■ TASK STATEMENT ■
Copy out nothing but the lines from the one holding "You are a GUI" through the end of the entries below, exactly as written and without the pictures.

___ MATERIAL SHOWN

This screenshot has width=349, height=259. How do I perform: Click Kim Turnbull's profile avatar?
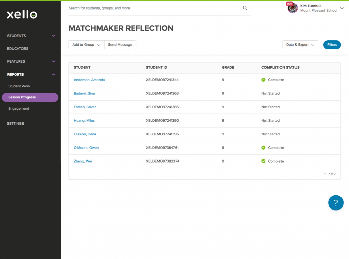[293, 8]
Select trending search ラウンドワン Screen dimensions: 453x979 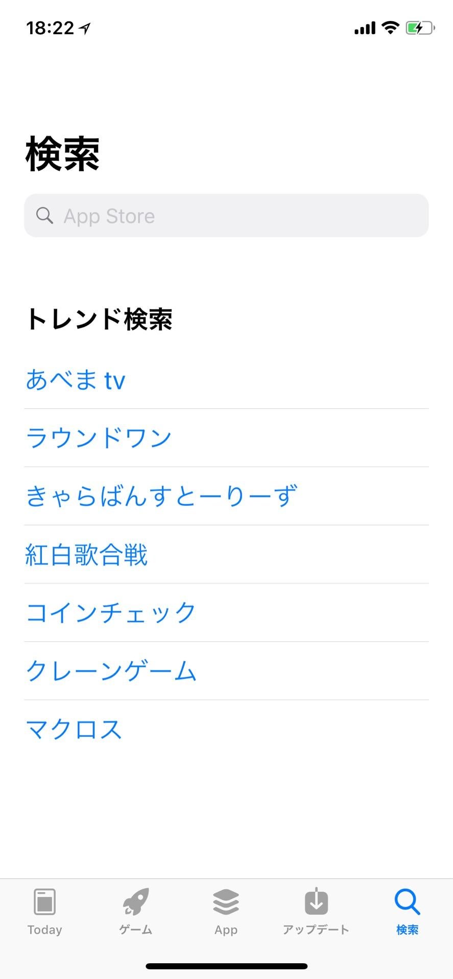coord(99,438)
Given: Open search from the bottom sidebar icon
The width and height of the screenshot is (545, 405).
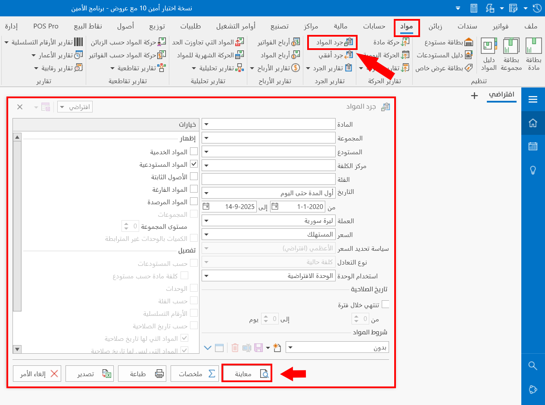Looking at the screenshot, I should coord(533,365).
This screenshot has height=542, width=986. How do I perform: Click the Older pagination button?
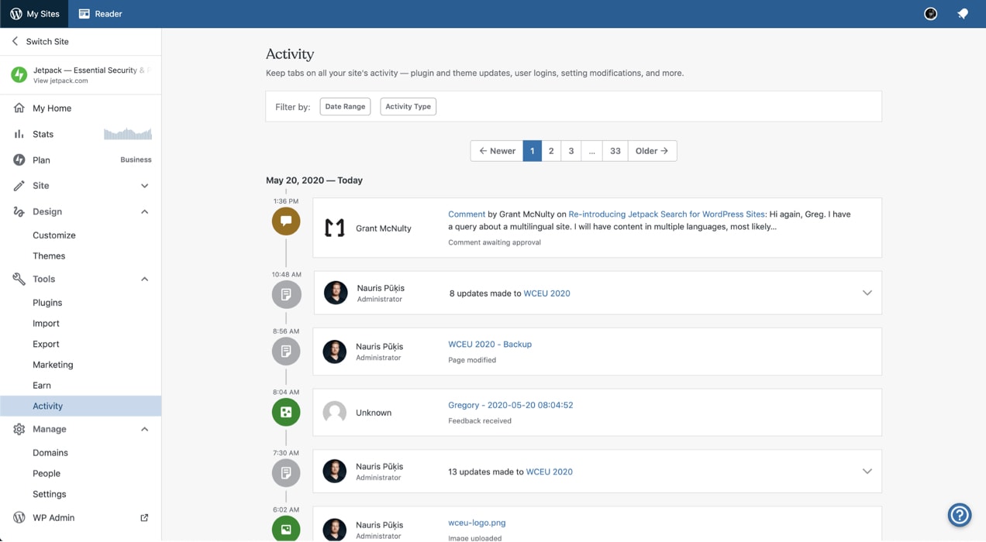(651, 151)
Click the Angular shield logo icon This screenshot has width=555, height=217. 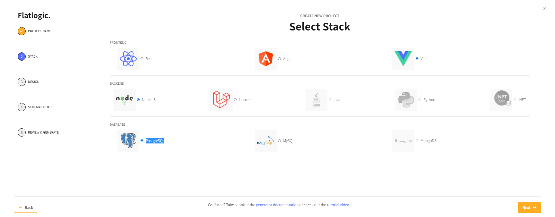coord(266,59)
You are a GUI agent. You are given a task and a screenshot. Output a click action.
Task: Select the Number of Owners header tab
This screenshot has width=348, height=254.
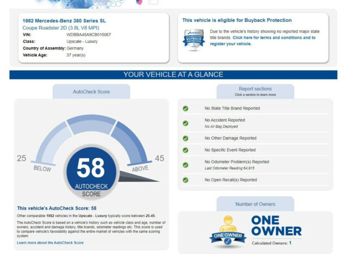tap(255, 204)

______

■ WRITTEN RESPONSE ■
You are a GUI agent. You are given a task and a screenshot. Output a click action.
Task: Select the Number of Owners header tab
This screenshot has width=348, height=254.
tap(255, 204)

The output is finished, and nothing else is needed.